Top of Records shown

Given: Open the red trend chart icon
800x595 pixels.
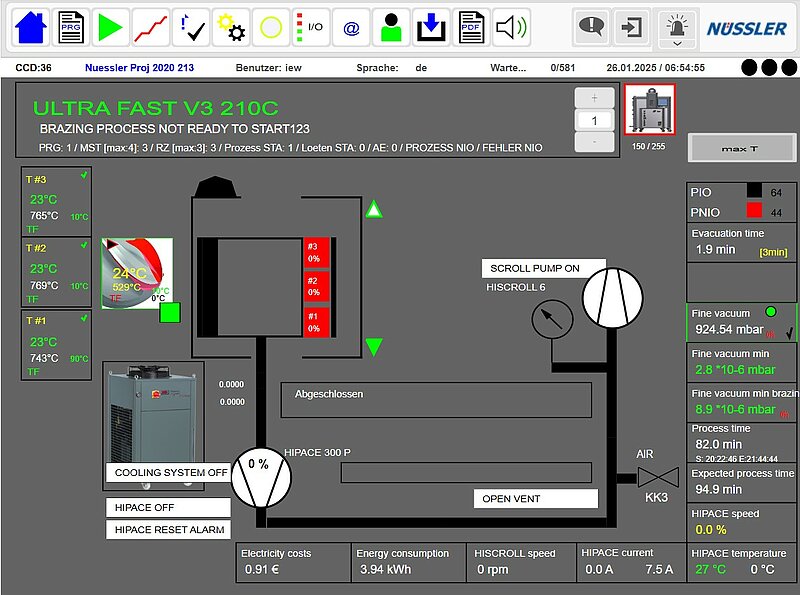Looking at the screenshot, I should pos(151,27).
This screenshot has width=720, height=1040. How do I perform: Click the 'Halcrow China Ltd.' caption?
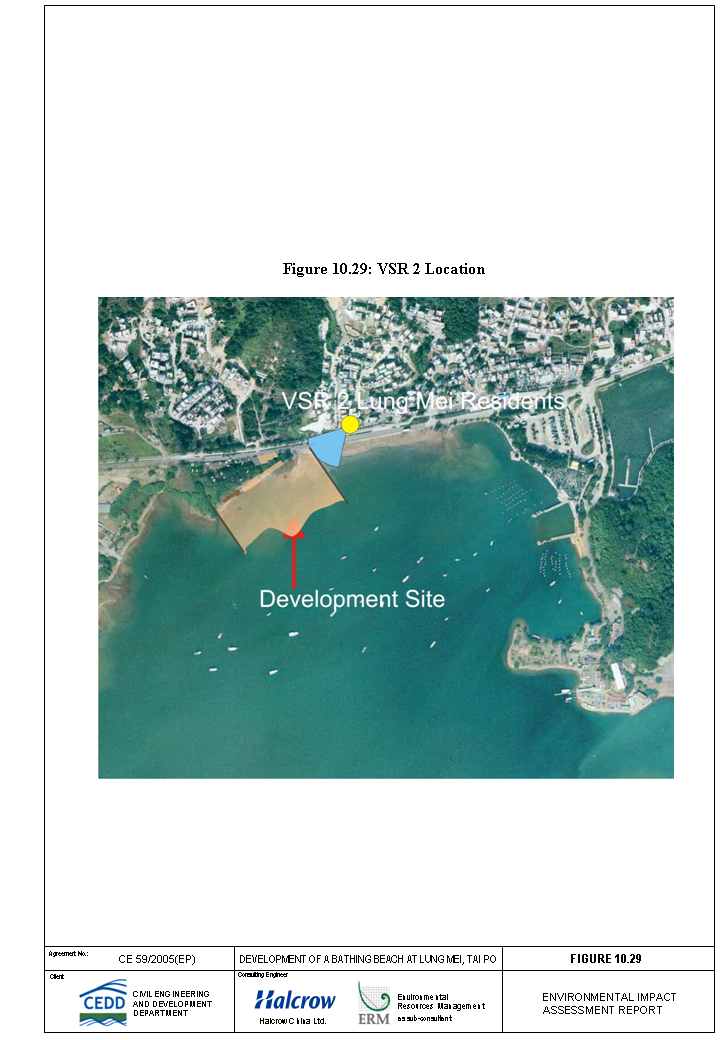pyautogui.click(x=293, y=1021)
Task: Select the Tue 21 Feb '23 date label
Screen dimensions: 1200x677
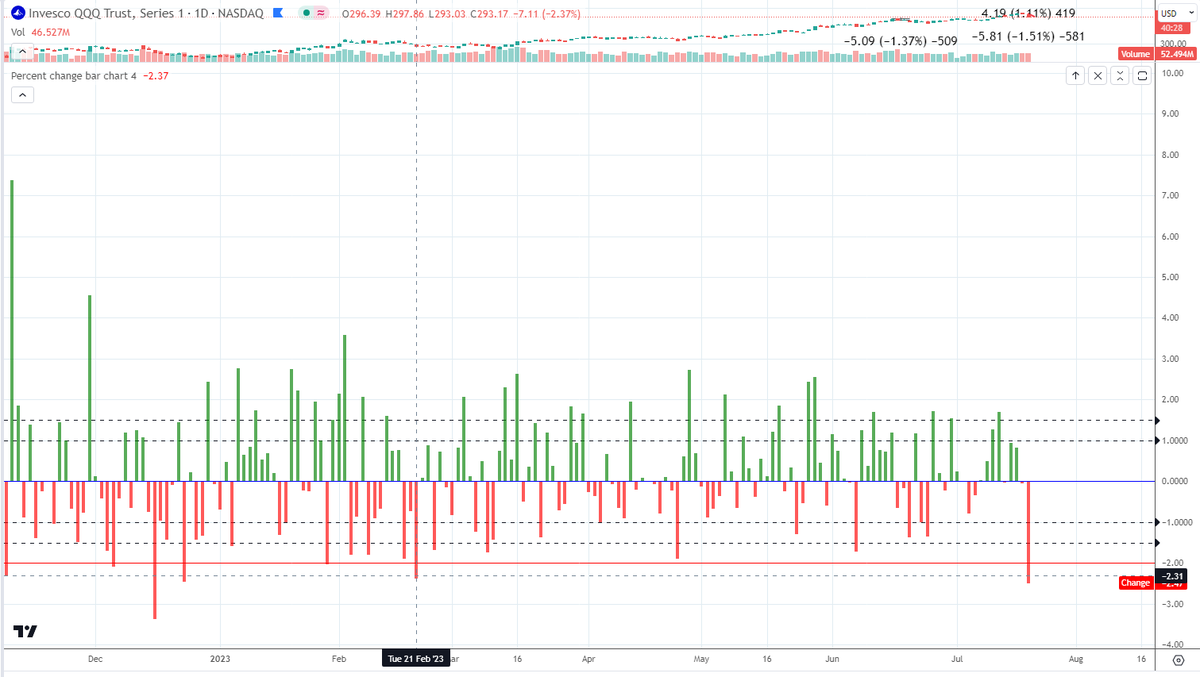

Bottom of Records shown

Leave the pictures out and reproduce exactly the lines from the top of the listing above through the line with "Task: Select the Tue 21 Feb '23 date label".

Given: Open the red trend chart icon
800x595 pixels.
Looking at the screenshot, I should pos(151,27).
This screenshot has width=720, height=1040. How do I perform: Click the 'Halcrow China Ltd.' caption?
pyautogui.click(x=293, y=1021)
Task: Select the Tue 21 Feb '23 date label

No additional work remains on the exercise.